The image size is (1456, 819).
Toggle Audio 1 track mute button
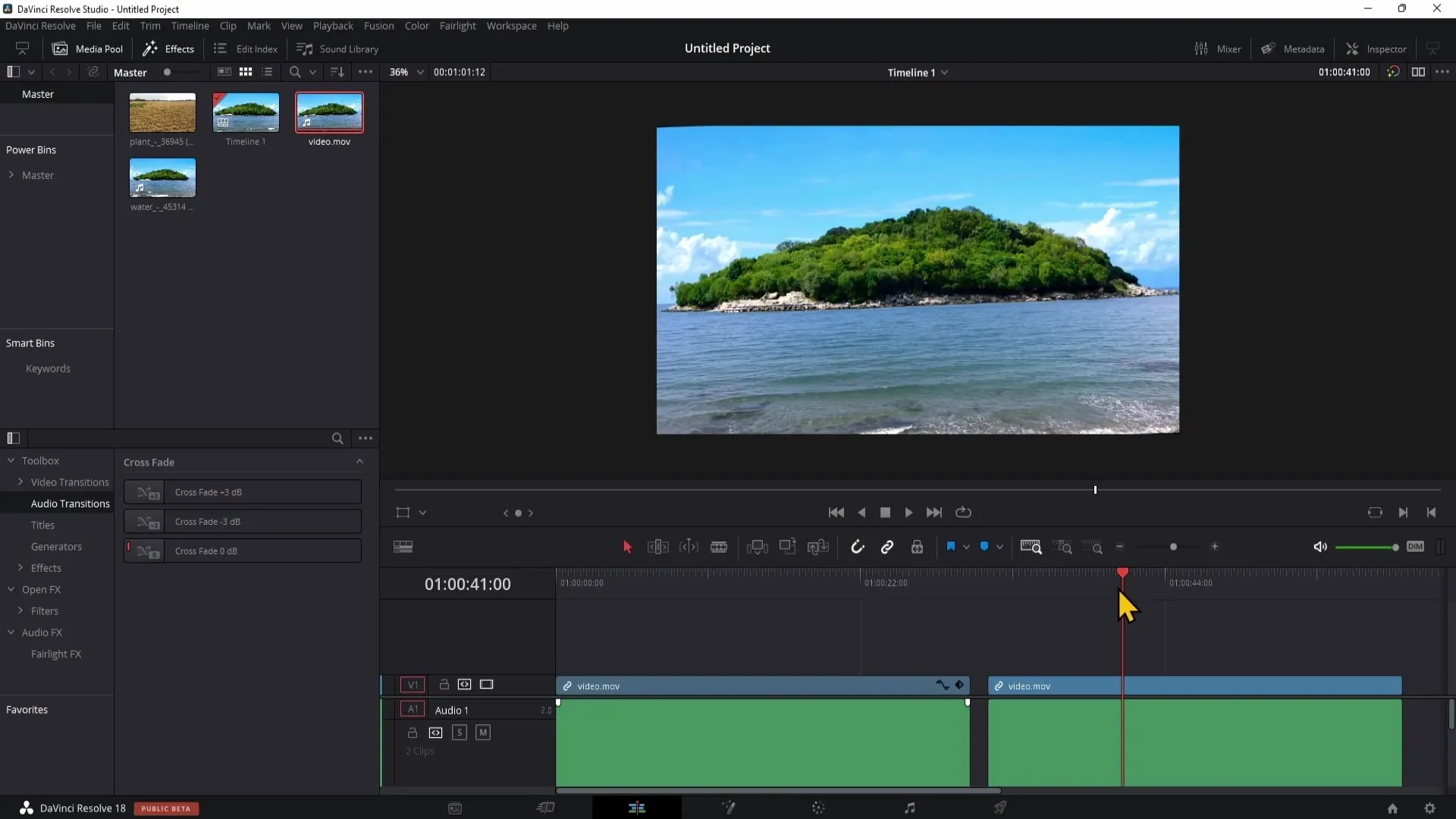tap(483, 731)
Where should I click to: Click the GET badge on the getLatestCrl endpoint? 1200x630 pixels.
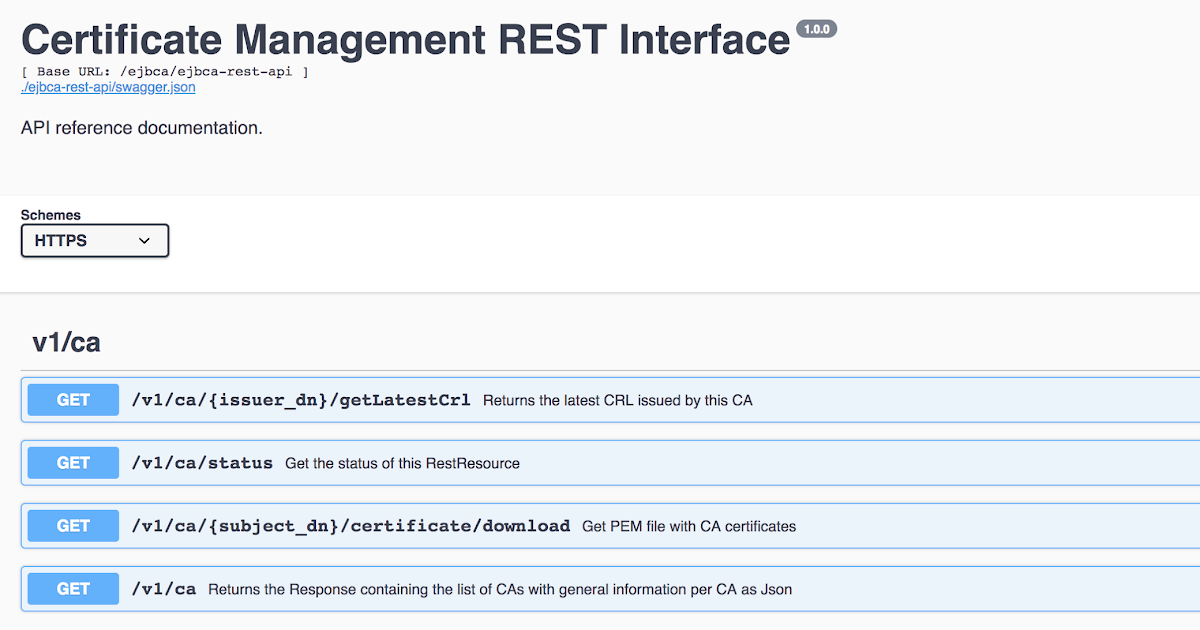click(71, 399)
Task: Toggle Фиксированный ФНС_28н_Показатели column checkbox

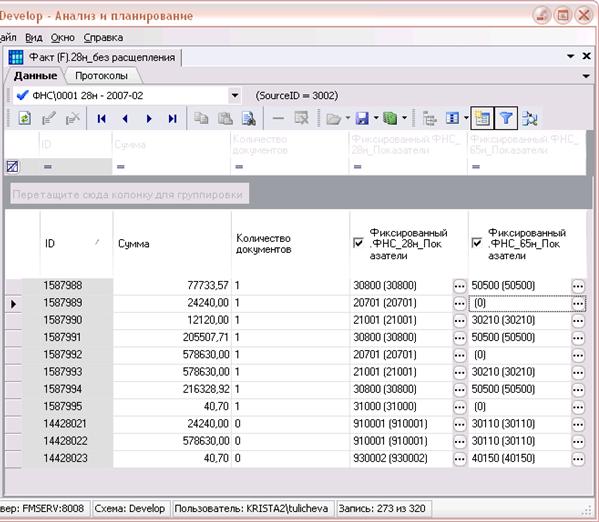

#### Instructions to follow:
Rewrite the data with every instance of "Toggle" changed to "Switch" and nothing else altered. Omit the pictures from your output.

#### Final result:
The image size is (1456, 819).
Switch Audio 1 track mute button
tap(483, 731)
Where should I click to: Click the GET badge on the getLatestCrl endpoint? 1200x630 pixels.
click(71, 399)
Task: Switch Фиксированный ФНС_28н_Показатели column checkbox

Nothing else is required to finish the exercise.